▸ Work request: For the material that follows, list every line containing the word "will".
*** Record excerpts Section Begins ***
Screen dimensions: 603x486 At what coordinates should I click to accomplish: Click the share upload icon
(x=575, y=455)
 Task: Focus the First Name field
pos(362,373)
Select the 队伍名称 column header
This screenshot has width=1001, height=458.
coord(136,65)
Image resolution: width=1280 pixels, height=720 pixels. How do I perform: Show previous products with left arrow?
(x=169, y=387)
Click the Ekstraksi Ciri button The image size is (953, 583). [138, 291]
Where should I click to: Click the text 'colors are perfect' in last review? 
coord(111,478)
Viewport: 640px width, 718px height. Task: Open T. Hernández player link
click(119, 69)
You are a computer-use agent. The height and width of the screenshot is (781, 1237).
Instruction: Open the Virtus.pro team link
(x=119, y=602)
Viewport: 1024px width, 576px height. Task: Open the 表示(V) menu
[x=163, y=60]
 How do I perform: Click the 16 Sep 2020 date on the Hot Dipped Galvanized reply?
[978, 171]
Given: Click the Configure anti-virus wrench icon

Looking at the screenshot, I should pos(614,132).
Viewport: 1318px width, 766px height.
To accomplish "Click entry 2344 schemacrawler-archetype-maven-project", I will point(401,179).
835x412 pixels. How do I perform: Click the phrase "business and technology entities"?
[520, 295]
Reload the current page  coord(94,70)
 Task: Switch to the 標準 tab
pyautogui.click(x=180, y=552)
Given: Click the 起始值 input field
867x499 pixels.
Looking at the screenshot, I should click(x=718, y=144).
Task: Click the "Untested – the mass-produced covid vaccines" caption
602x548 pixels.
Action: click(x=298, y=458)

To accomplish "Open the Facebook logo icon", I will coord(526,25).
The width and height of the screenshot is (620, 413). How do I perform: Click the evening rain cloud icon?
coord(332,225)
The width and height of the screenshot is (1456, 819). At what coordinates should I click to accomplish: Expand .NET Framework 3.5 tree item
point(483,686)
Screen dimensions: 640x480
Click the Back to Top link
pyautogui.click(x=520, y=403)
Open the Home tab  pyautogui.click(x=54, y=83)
*** Record excerpts Section Ends ***
▸ Task result:
To accomplish "Click entry 2344 schemacrawler-archetype-maven-project", I will point(401,179).
To accomplish "Open the Facebook logo icon", I will coord(526,25).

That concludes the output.